Background: A prospective study of infectious encephalitis was conducted in France in 2007. In total, 253 patients were enrolled with a proven etiological diagnosis for 52%. The cohort of surviving patients with encephalitis was assessed for sequelae and impairment 3 years after enrollment.
Methods: Patients, their family, and general practitioners (GPs) were interviewed by phone to document persisting symptoms, return to work, and past and current leisure activities, with standardized questionnaires. The IQCODE (Informant Questionnaire on Cognitive Decline in the Elderly) was completed with relatives. The global outcome was determined in all patients with the Glasgow outcome scale.
Results: In 2010, 20 patients (10%) were unavailable for follow-up, 2 (1%) were excluded, and 18 (9%) had died since hospital discharge.
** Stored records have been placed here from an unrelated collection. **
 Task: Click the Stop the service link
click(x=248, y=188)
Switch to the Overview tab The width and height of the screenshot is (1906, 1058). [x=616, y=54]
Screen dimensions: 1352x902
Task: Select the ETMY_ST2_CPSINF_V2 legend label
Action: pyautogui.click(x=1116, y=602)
Data were available for 167 survivors and 9 patients whose death was related to the encephalitis. The outcome was favorable in 108 of 176 patients (61%) (71 with complete resolution), 31 (18%) were mildly impaired, 25 (14%) were severely impaired, and 3 (1%) were in a vegetative state. The most frequent symptoms were difficulty concentrating (42%), behavioral disorders (27%), speech disorders (20%), and memory loss (19%). Fifteen of 63 patients (24%) previously employed were still unable to resume work. Long-term outcome was significantly associated with comorbid conditions, age, level of education, and the causative agent of encephalitis.
Conclusions: Most patients with encephalitis experienced a favorable outcome 3 years after hospital discharge. However, minor to severe disability persists in a high number of cases with consequences for everyday life. Physical and mental impairment should be evaluated in all patients with encephalitis, and neuropsychological rehabilitation implemented whenever needed.